** Available data **
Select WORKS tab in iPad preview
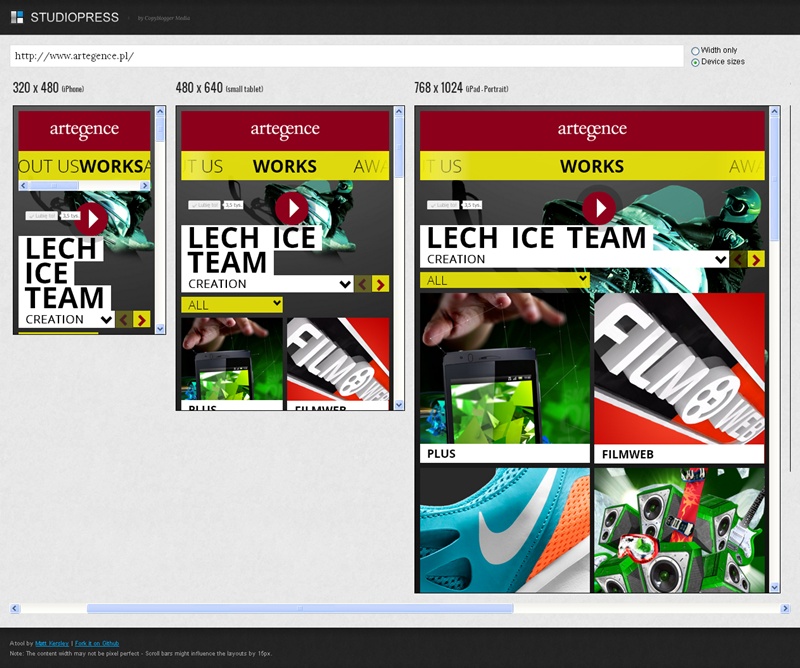The height and width of the screenshot is (668, 800). [x=592, y=166]
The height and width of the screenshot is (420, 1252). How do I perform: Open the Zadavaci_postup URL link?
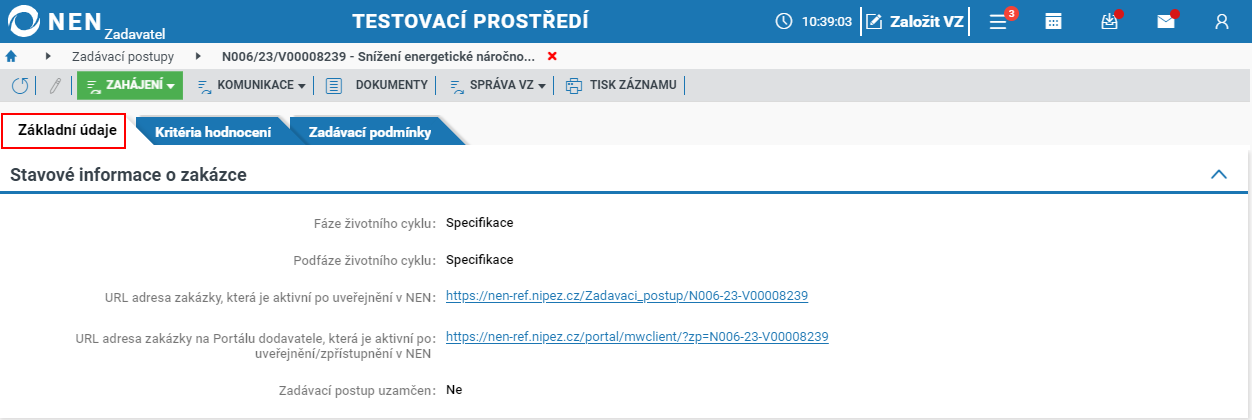(627, 296)
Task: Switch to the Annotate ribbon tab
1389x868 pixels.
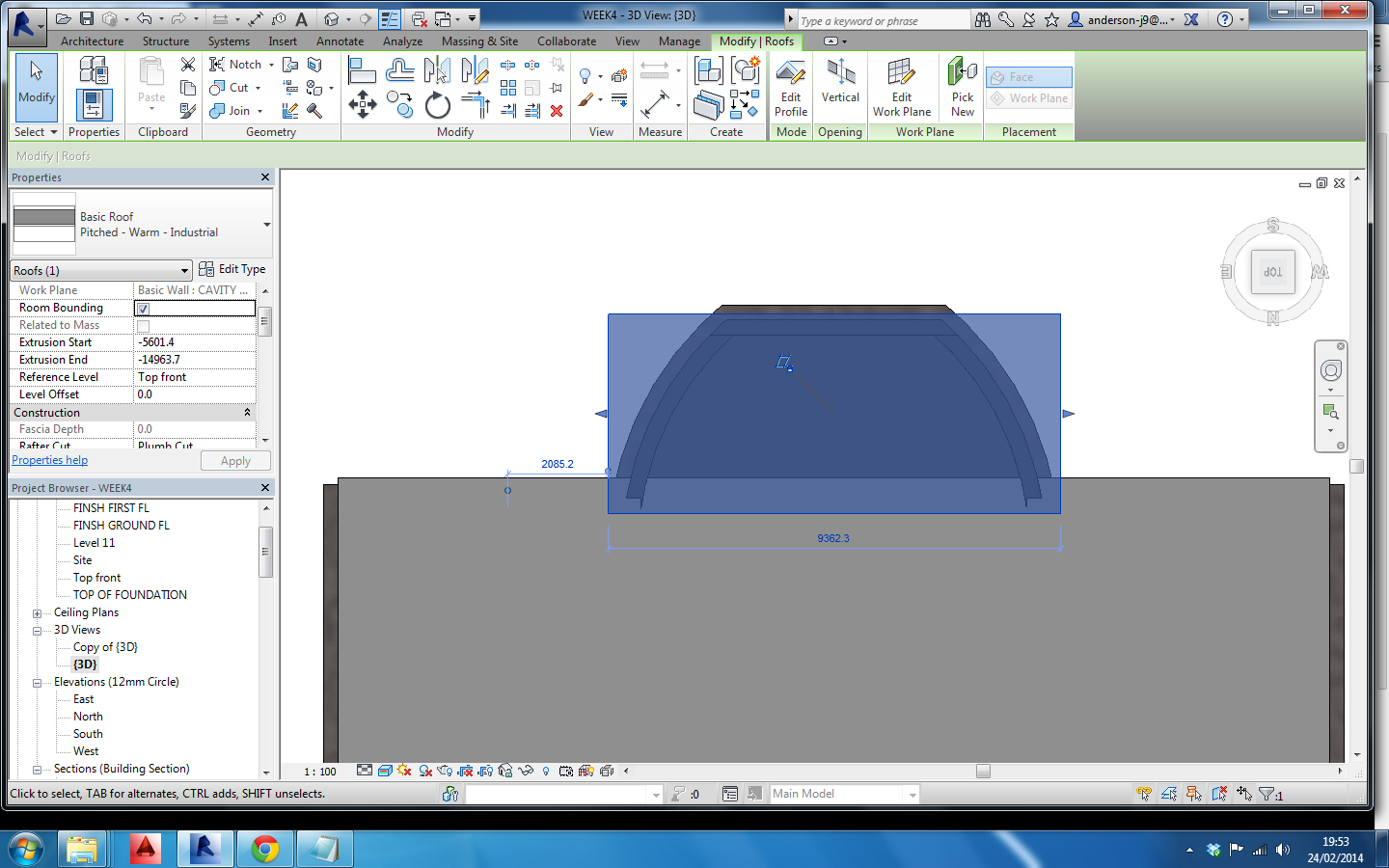Action: coord(340,41)
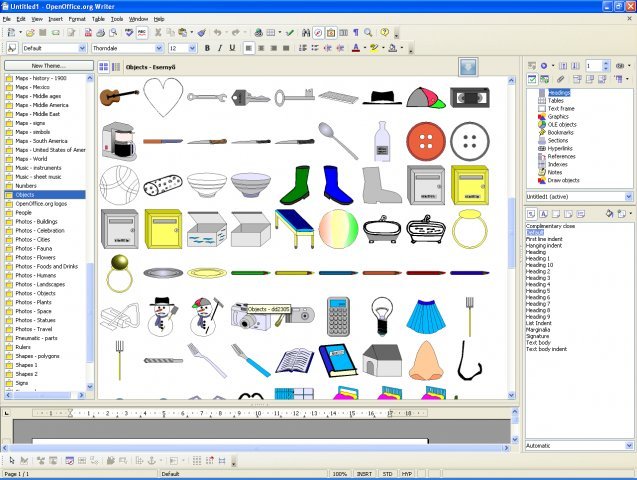
Task: Switch gallery to icon view
Action: pyautogui.click(x=104, y=67)
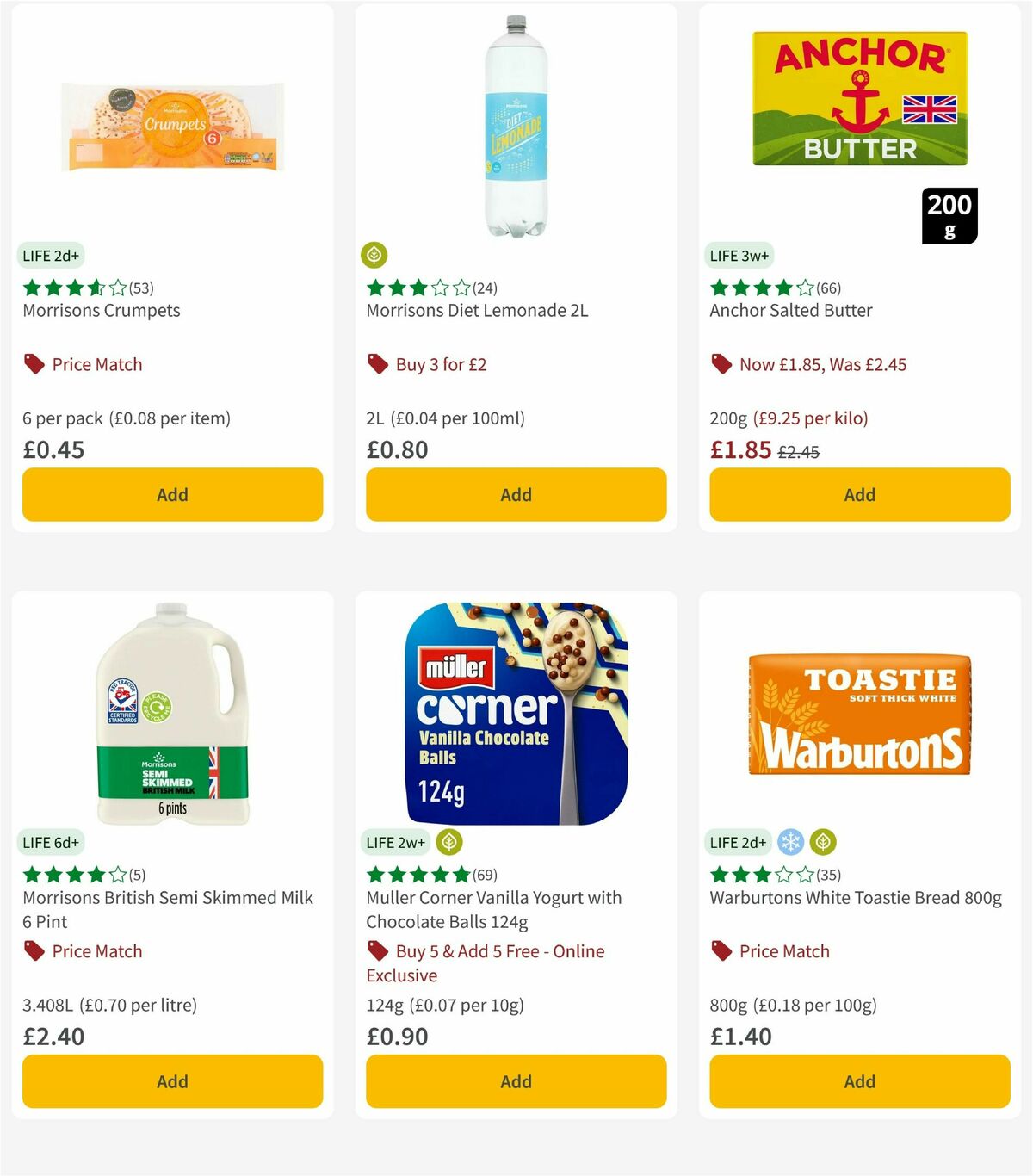Open the Morrisons Diet Lemonade 2L product page
The width and height of the screenshot is (1033, 1176).
click(477, 311)
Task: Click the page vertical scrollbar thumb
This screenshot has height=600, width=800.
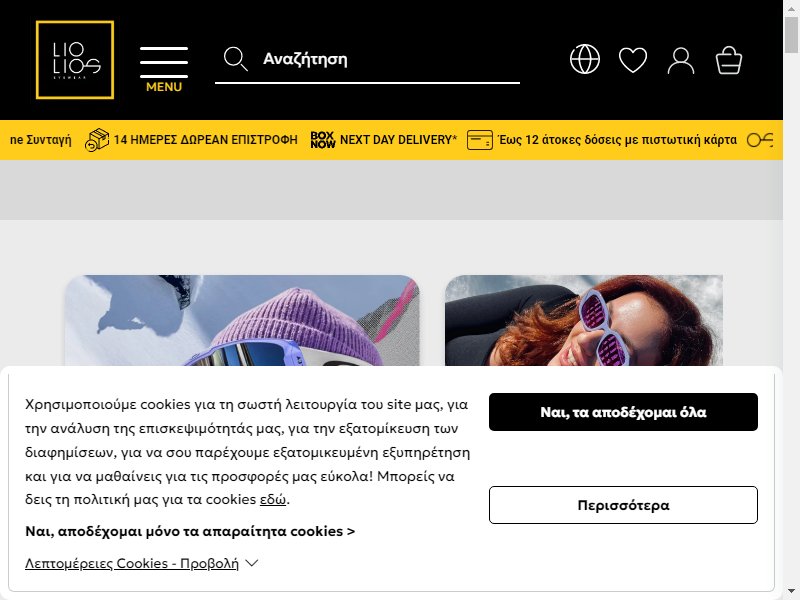Action: [x=791, y=35]
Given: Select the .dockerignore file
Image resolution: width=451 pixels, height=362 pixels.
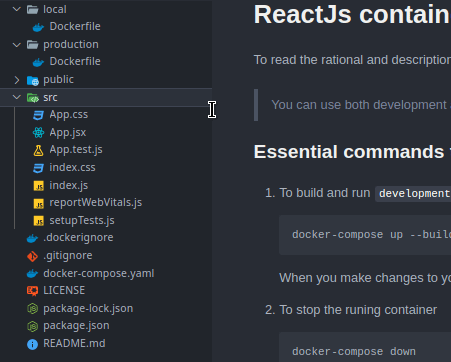Looking at the screenshot, I should tap(78, 238).
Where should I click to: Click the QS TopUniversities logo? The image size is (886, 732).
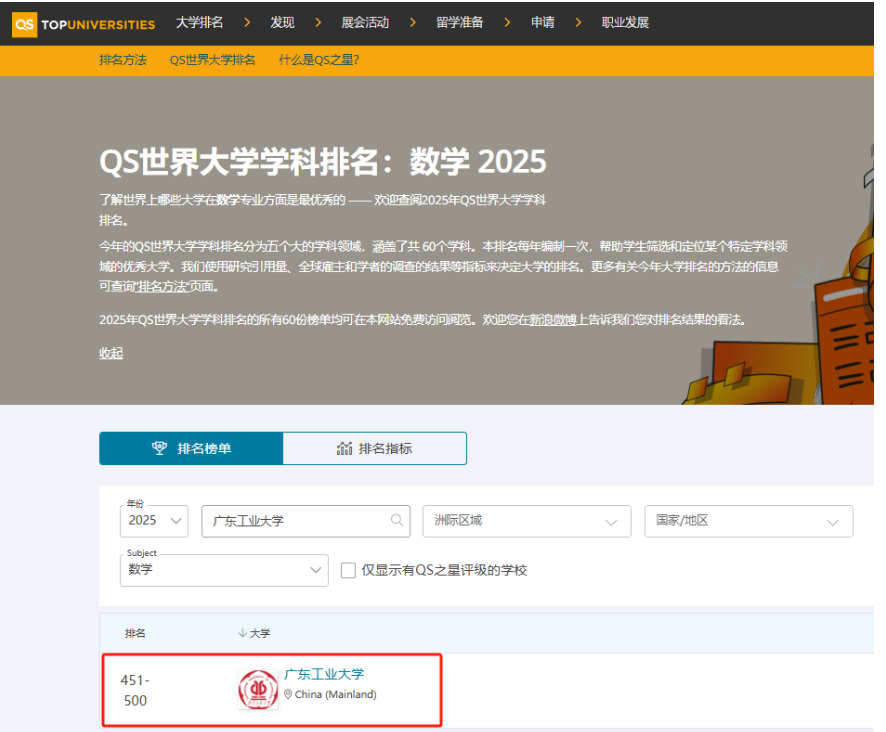(83, 23)
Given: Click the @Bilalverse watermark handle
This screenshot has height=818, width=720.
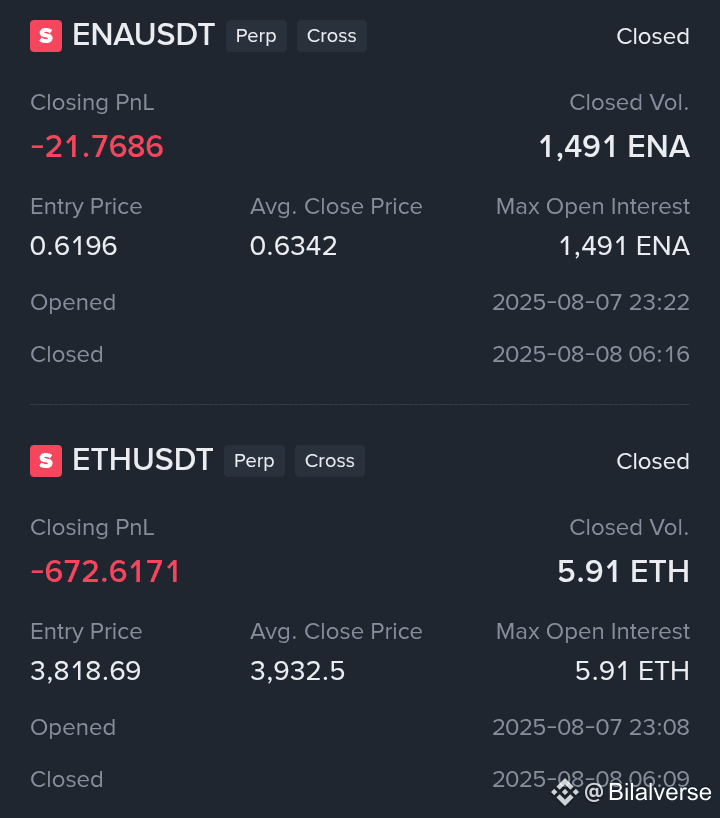Looking at the screenshot, I should (647, 792).
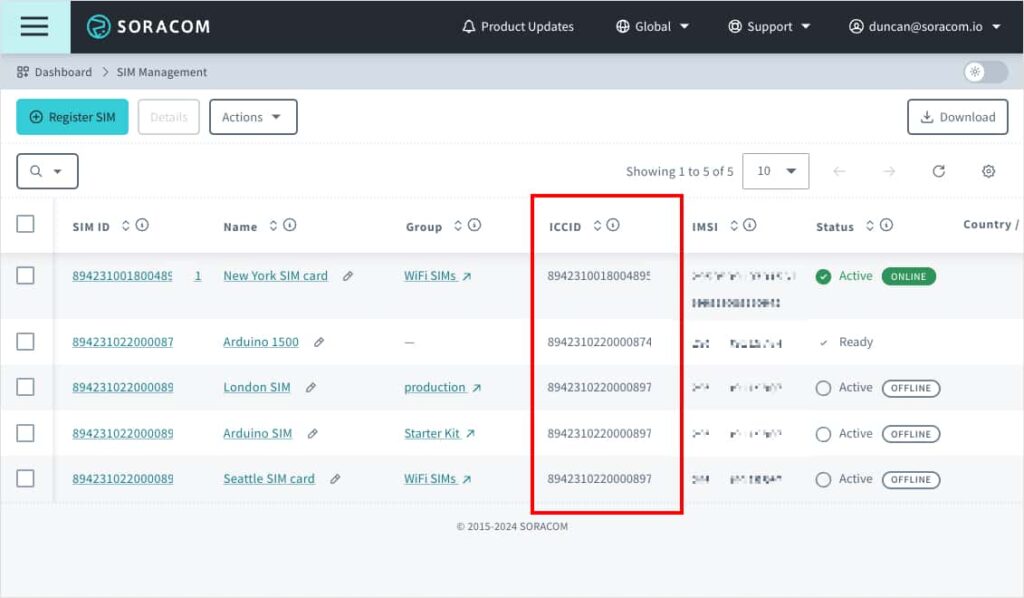The height and width of the screenshot is (598, 1024).
Task: Click pencil icon next to London SIM
Action: (311, 388)
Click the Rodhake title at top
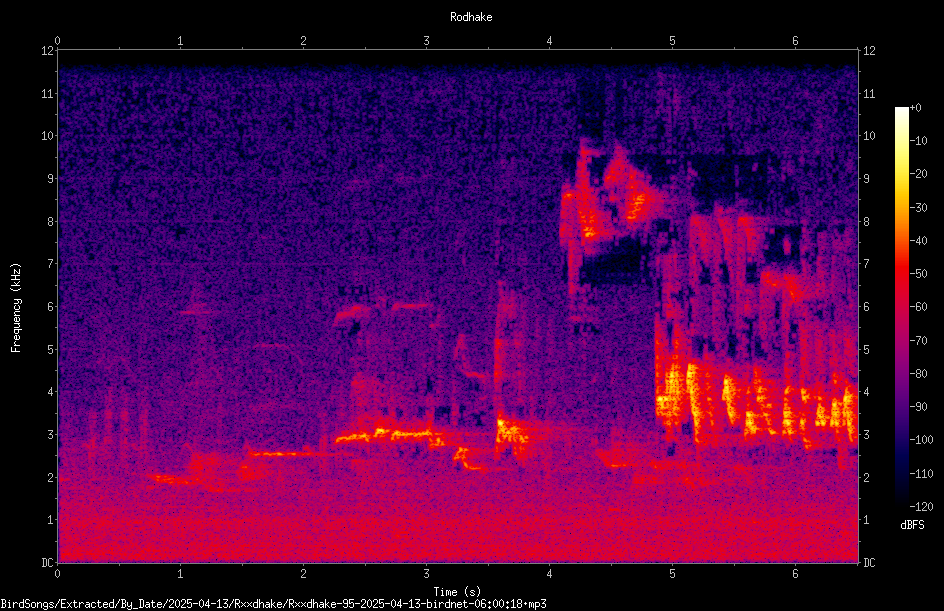Screen dimensions: 944x611 click(471, 17)
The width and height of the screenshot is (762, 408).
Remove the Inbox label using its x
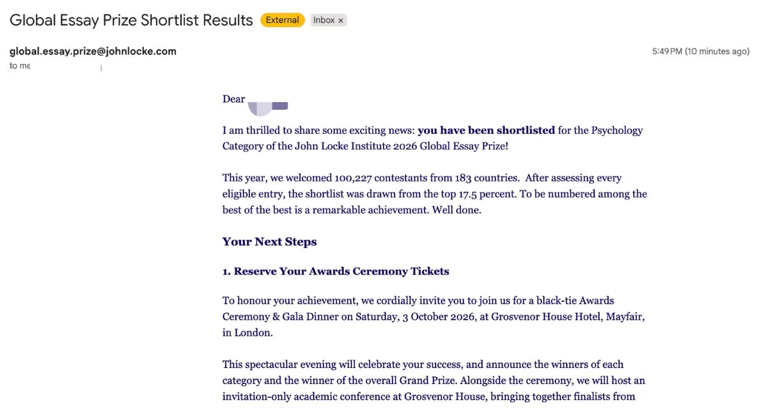341,20
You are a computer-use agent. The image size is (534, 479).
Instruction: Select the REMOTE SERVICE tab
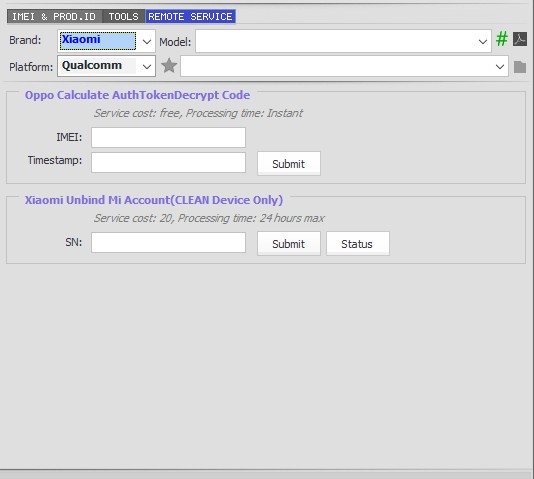pyautogui.click(x=190, y=16)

** Activity **
Retype the line containing "This screenshot has height=600, width=800." and all lines after it to the end of the material, exactly as written, leaving out any pictures.

** Answer to the exercise **
This screenshot has height=600, width=800.
Action: [x=791, y=35]
Given: Select the .dockerignore file
Image resolution: width=451 pixels, height=362 pixels.
Looking at the screenshot, I should tap(78, 238).
Where should I click to: Click the QS TopUniversities logo? The image size is (886, 732).
(83, 23)
Given: Click the @Bilalverse watermark handle
This screenshot has height=818, width=720.
Looking at the screenshot, I should (647, 792).
The height and width of the screenshot is (598, 1024).
Task: Click pencil icon next to London SIM
Action: (311, 388)
Click the Rodhake title at top
Screen dimensions: 944x611 click(471, 17)
The width and height of the screenshot is (762, 408).
Remove the Inbox label using its x
341,20
You are a computer-use agent. The image size is (534, 479).
Instruction: Select the REMOTE SERVICE tab
pyautogui.click(x=190, y=16)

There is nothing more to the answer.